日本企業の人材戦略の根本的な問題は何か。それは、新卒一括採用と自前主義によって、人を抱え込んでいるという点だ。これにより、ビジネス環境の急激な変化に対応できないままでいる。
こうした状況にかかわらず、日本は非正規雇用を正規雇用に押し上げようとしている。しかし、労働市場の固定化は、今の日本にはマイナスばかりである。「みんなで頑張ればどうにかなる」という時代は過去のものとなった。20世紀の経営観・人材戦略から一刻も早く脱却しなければならない。
本来日本が追求すべきは、デンマークやスウェーデンなど、北欧で1990年代から進められてきた労働市場改革のカギとなった「フレキシキュリティ」である。フレキシキュリティとは、解雇規制を緩和して雇用の柔軟性を高める一方、効果的な失業対策で労働者の生活の安定を保障しようという考え方を指す。

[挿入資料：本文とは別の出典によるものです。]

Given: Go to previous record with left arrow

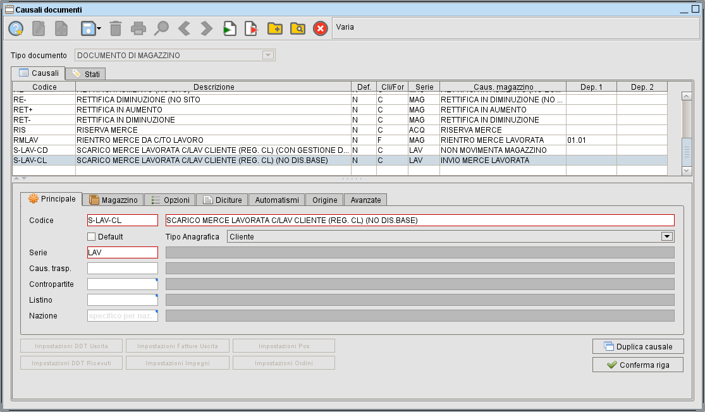Looking at the screenshot, I should [x=184, y=28].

これは、企業側にはフレキシビリティ(柔軟性)、労働者・社会の側にはセキュリティ(安定)のメリットをもたらす。
2003年にドイツのシュレーダー首相は、まさにこれに則った労働市場改革と社会保障改革を断行。ドイツ経済を回復へと導いた。企業が人員を整理しやすくした一方で、職業訓練や就労支援を国が積極的に進めたことが奏功した。日本でも、この「シュレーダー改革」が早晩必要になるだろう。
21世紀の人材戦略は「軽く、薄く、少なく」以外にありえない。これから15年後には、ほとんどの業界に、旧来の体制が限界を迎える時期、すなわち「破断界」が訪れる。そして20年後には、さまざまなビジネスが消滅していることが予測できる。

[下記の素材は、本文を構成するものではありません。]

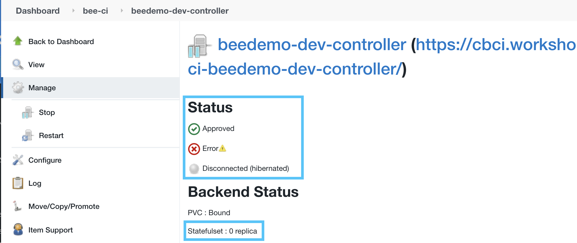Click the Stop controller icon

pos(28,112)
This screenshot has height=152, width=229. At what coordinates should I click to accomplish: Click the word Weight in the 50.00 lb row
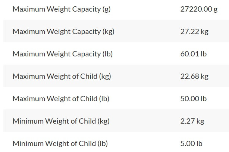[59, 99]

こうした状況下で人を抱えると、方向転換が難しくなってしまう。必要なのは、小回りの利く状態にしておき、自由に方向転換できるようにすることだ。よって、本当に必要な人材(コア社員)に絞り込んで人材を抱え、それ以外は外部人材の活用やアウトソーシング、自動化を検討するという発想が求められる。
デジタル・ディスラプションの影響により、エクセレント・カンパニーの時代は終焉を迎えた。これを象徴するのが、エクセレント・カンパニーの代表格であったGE崩壊の危機である。

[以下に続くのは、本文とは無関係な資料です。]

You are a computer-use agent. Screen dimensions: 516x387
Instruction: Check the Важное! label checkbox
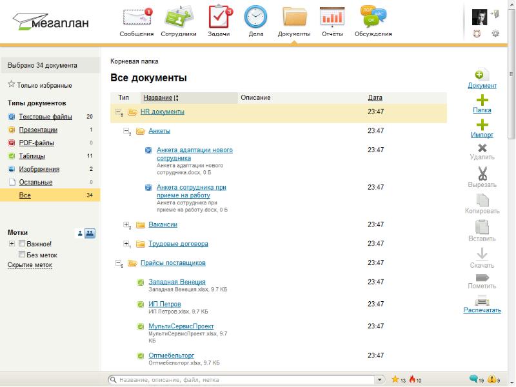22,244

これからは、組織や技術、資本よりも、たった一人の個人がブレイクスルーを起こせる時代だ。ビジネスで企業が勝つ条件は、多くのエクセレント・パーソン、すなわち傑出した個人を獲得することである。個人にとってはエクセレント・パーソンをめざすことが、生き残りを左右する条件となる。
人材戦略を立てる際、経営者はまず、自社をどんな会社にしたいのか、明確なビジョンを描かなければならない。そのうえで、必要となる人材像を明確にし、「人材スペック」を設定する。こうして経営戦略と人材戦略を整合させるのだ。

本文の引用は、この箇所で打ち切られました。